Lebanon’s government struggles to suppress ‘revolution of hunger’

Accelerating economic meltdown has left country’s poorest without work and income

Protesters wave the Lebanese flag in front of riot police in Beirut on April 28th. Photograph: Patrick Baz/AFP via Getty

Spurred by a wave of protests threatening civil conflict, the Lebanese govern- ment on Thursday adopted a plan to rescue the country’s collapsed economy.

Rioters have burned and bombed banks in impoverished northern and southern cities while politicians squabbled, prompting the Arab League to warn that Lebanon is "sliding towards the unknown".

The riots are hunger games rather than the mainly peaceful political games played by masses who have, since October, protested against mismanagement and corruption and called for the end of Lebanon’s sectarian system of governance.

Fearing a contagion of protests against privation across the region, the League expressed concern that Lebanon’s security forces act responsibly when confronting protesters and urged the government to accelerate the preparation of reforms that “meet the legitimate demands of the Lebanese people”.

READ MORE

Lebanese have returned to the streets since the authorities eased tight restrictions on movement and relaxed closures, reducing to single digits the number of daily coronavirus cases.

‘Revolution of hunger’

But the accelerating economic meltdown has left Lebanon’s poorest without work and income. The army and security forces have responded to marches with beatings, rubber bullets and live fire. When this was met by stones and Molotov cocktails, the military warned against attempts by saboteurs to exploit demonstrations and said it “will never tolerate security violations”.

Former internal security chief Ashraf Rifi, who hails from Tripoli, told L'Orient Le Jour he did not exclude the possibility of infiltrators but said confrontations were predictable.

He said “we are witnessing a real revolution of hunger” mounted by Lebanese who have “lost confidence in the capacity of this government to produce solutions”. It remains to be seen if the government can raise the projected $80 billion (€73 billion) needed to exit the crisis.

Human Rights Watch reported that Lebanon’s army “used excessive, including lethal force”, killing one man during a demonstration in Tripoli and warned that “more than half of Lebanon’s population may be at risk of hunger if the government does not urgently carry out a robust assistance plan”.

This is beyond bankrupt Lebanon’s means unless it receives funding promised by international lenders once credible reforms are initiated.

Sectarian system

Instead of supporting efforts of the weak technocratic government to formulate a rescue plan, former prime ministers who benefited from Lebanon's sectarian system of governance criticised prime minister Hassan Diab, an academic rather than a politician, leaving him without the support of his Sunni community.

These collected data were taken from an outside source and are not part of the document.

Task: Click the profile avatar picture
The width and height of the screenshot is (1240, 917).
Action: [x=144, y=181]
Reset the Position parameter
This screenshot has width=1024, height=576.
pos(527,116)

In Lebanon, the premier is always a Sunni, the president a Maronite Christian and the parliamentary speaker a Shia. President Michel Aoun and speaker Nabih Berri have done their utmost to stymie reform.

Having become symbols of inequality and deprivation, banks have been repeatedly targeted. As the country plunged into economic chaos, banks halted withdrawals in widely circulated foreign currencies and limited access to Lebanon’s Lira. It has fallen in value from 1,500 to 4,000 to the US dollar, restricting essential imports and sending prices of food and fuel soaring.

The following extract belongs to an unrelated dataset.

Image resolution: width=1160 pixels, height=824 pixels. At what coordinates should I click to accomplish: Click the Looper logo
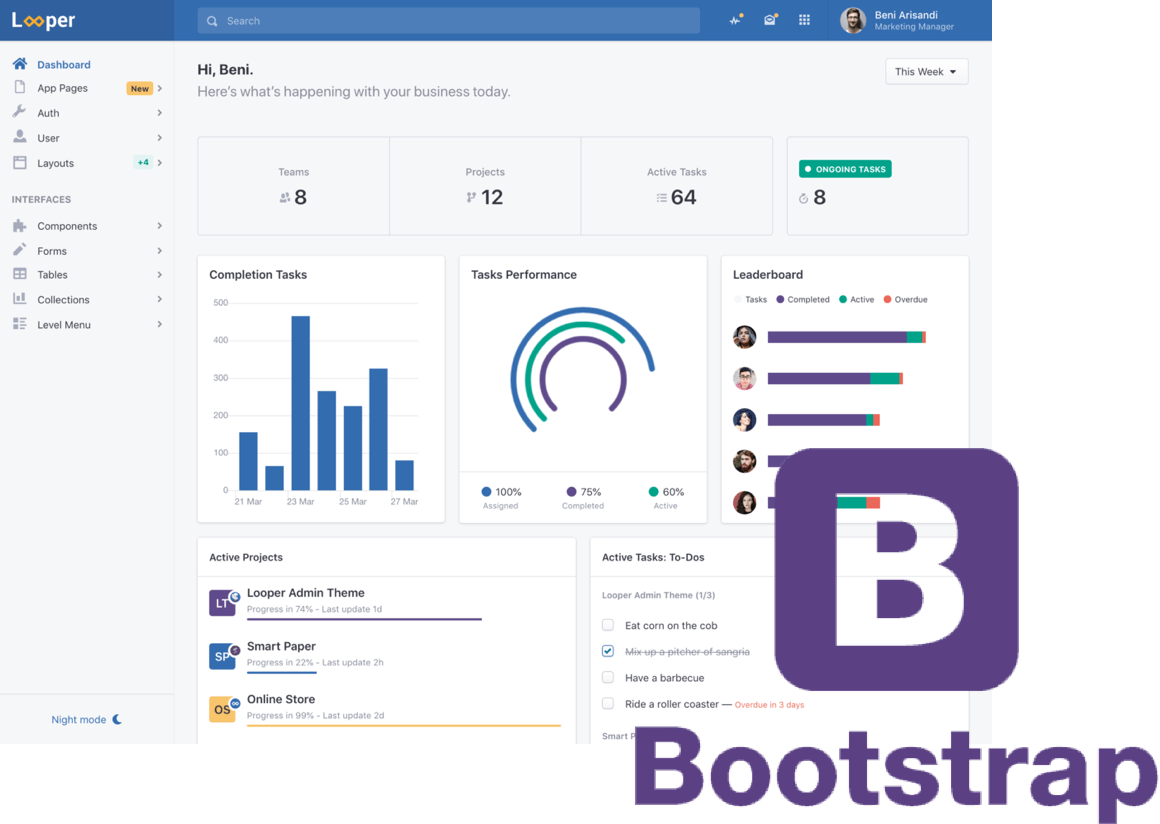point(44,20)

Remittances sustaining poor and middle class families have dwindled due to coronavirus hardship among expatriates.

Due to parliament’s failure to vote on emergency aid for the poor, an activist in Tripoli, quoted by al-Jazeera, said the protests were messages warning “each corrupt politician. When we the Lebanese people get hungry, we’re going to remove you one by one. We’re coming for you one by one.”